Uważam, że nie powinniśmy podkreślać, jak wspaniałomyślną i mądrą decyzję podjął Franciszek. Dlaczego? Z jednej strony zasypujemy młode dziewczynki książkami i filmami, które pokazują im, że mogą wszystko, a z drugiej wychowujemy w przeświadczeniu, że są niedopuszczane do konkretnych funkcji, tylko ze względu na swoją płeć. Właśnie dlatego, czytając komentarze, które wychwalają nad niebiosa decyzję papieża, myślę sobie: "Ta decyzja powinna być podjęta już wiele lat temu".
I pewnie wiele osób pomyśli sobie w tym momencie, że z Kościołem Katolickim nie ma nic wspólnego, więc w zasadzie co ich to obchodzi? Jednak religia w Polsce zawsze w mniejszym lub większym stopniu będzie oddziaływała na nasze życie. Nie da się przecież jednoznacznie przekreślić ponad tysiącletniej tradycji.
Zbliża się koniec świata
Kobieta będzie czytała z ambony Słowo Boże, a może nawet ubrana w komżę poda księdzu dary ofiarne? Dla wielu osób to zbyt wiele. Właśnie dlatego twierdzą, że zbliża się koniec świata i Kościoła. Spora część internautów (tych "prawdziwie" wierzących rzecz jasna), miała okazję, by kolejny raz mocno skrytykować działania Franciszka, argumentując, że to w sumie nie jest nasz papież i, że już od wielu lat głosi herezje.

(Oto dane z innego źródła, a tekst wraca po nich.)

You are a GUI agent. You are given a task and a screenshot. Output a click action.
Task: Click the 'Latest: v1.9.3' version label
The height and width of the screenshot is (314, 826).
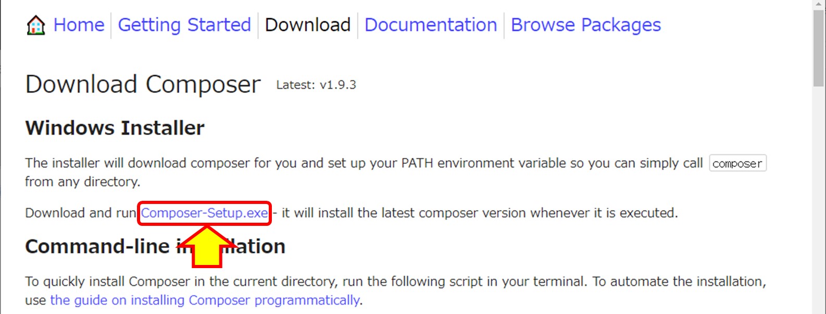[316, 85]
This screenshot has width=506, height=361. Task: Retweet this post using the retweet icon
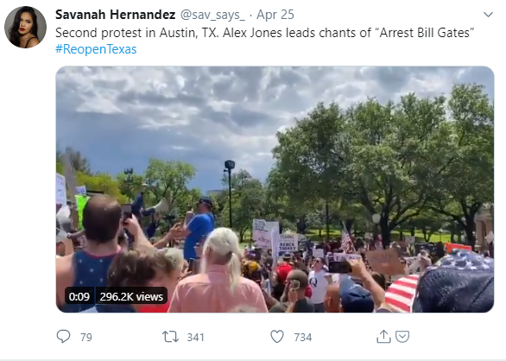(170, 337)
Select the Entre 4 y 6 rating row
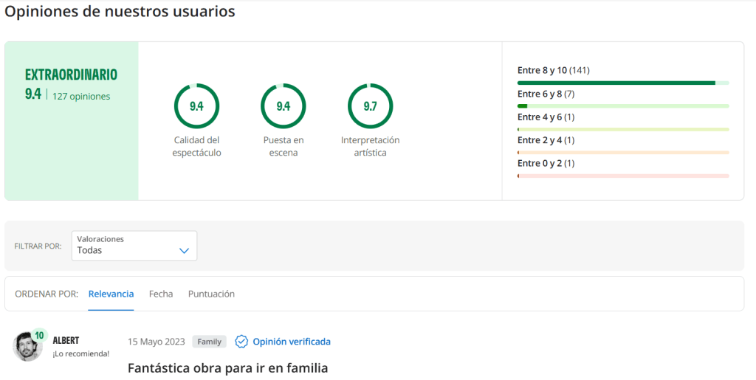 pos(623,122)
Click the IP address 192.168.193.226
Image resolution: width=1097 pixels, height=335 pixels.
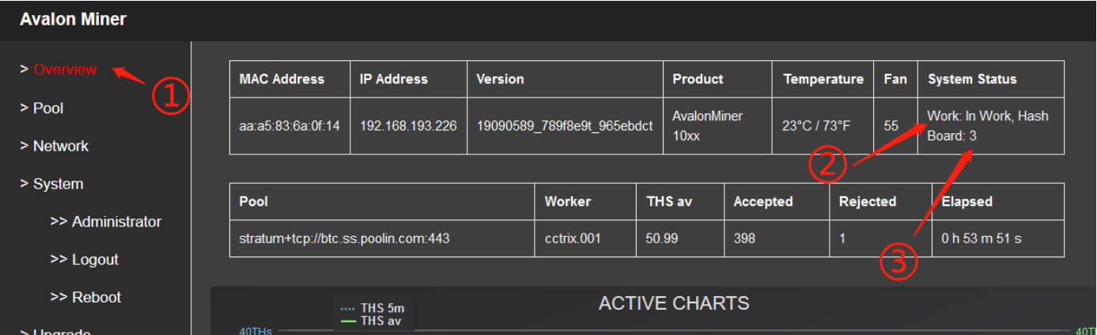[408, 126]
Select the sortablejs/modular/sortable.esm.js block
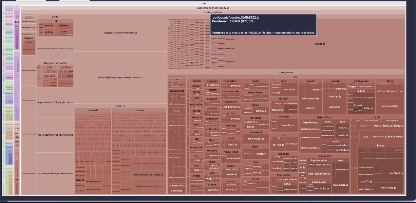This screenshot has height=203, width=416. click(x=55, y=173)
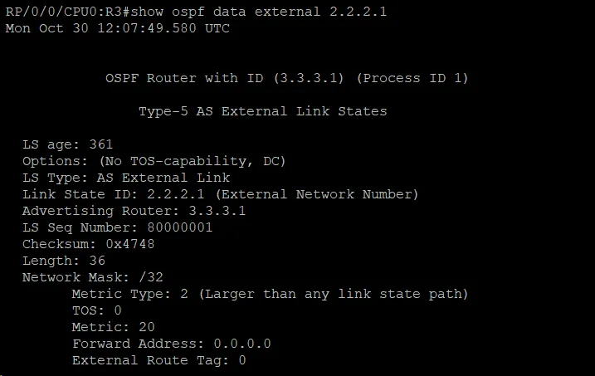The image size is (595, 376).
Task: Click Link State ID value 2.2.2.1
Action: point(176,194)
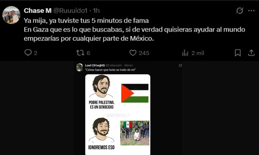Screen dimensions: 259x155
Task: Click the 48min timestamp on quoted tweet
Action: point(128,66)
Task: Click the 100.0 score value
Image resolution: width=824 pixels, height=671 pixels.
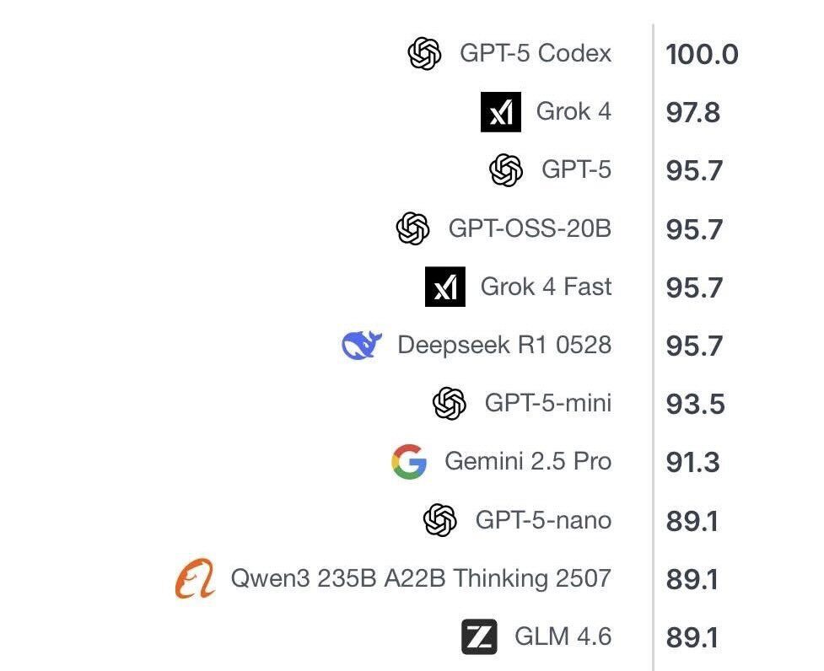Action: click(x=702, y=55)
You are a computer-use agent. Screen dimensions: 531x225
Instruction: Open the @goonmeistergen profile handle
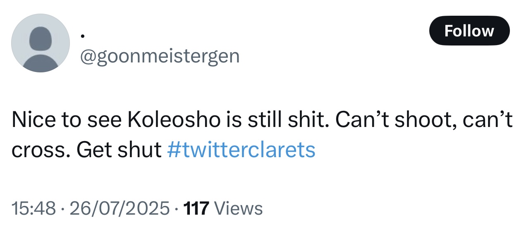(x=160, y=56)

No bo przecież nic tak nie gorszy, jak kobieta, która czyta w kościele... W jednym z komentarzy przeczytałam nawet, że "każdy powinien znać swoje miejsce w szeregu". Gdzie jest więc miejsce kobiety według światłych internautów? Najbliżej w pierwszej ławce, dostępu do tego, co święte mieć nie powinny.
Czytając takie komentarze, intensywnie zastanawiam się nad tym, czy naprawdę kobieta pełniąca funkcję lektorki i ministrantki jest czymś obrazoburczym? Jak wiele czasu musi minąć, żebyśmy nie tylko mówili o równości, ale też zgodzili się na zrezygnowanie ze skostniałych zasad?
Chodzi o sposób myślenia. Tylko i aż. Abstrahując już od tematu samej wiary – która przecież nie jest doświadczeniem każdego z nas – spójrzmy na budowanie wizerunku kobiety w świecie. Czy naprawdę nie nastąpił jeszcze czas, w którym powinniśmy zrezygnować z "ustawiania jej w szeregu"?
Być może osoba, która po decyzji Franciszka ogłosiła zbliżający się koniec świata, miała rację. Po przeczytaniu takiego komentarza i wielu im podobnych mam wrażenie, że za każdym razem dokonuje się mała apokalipsa.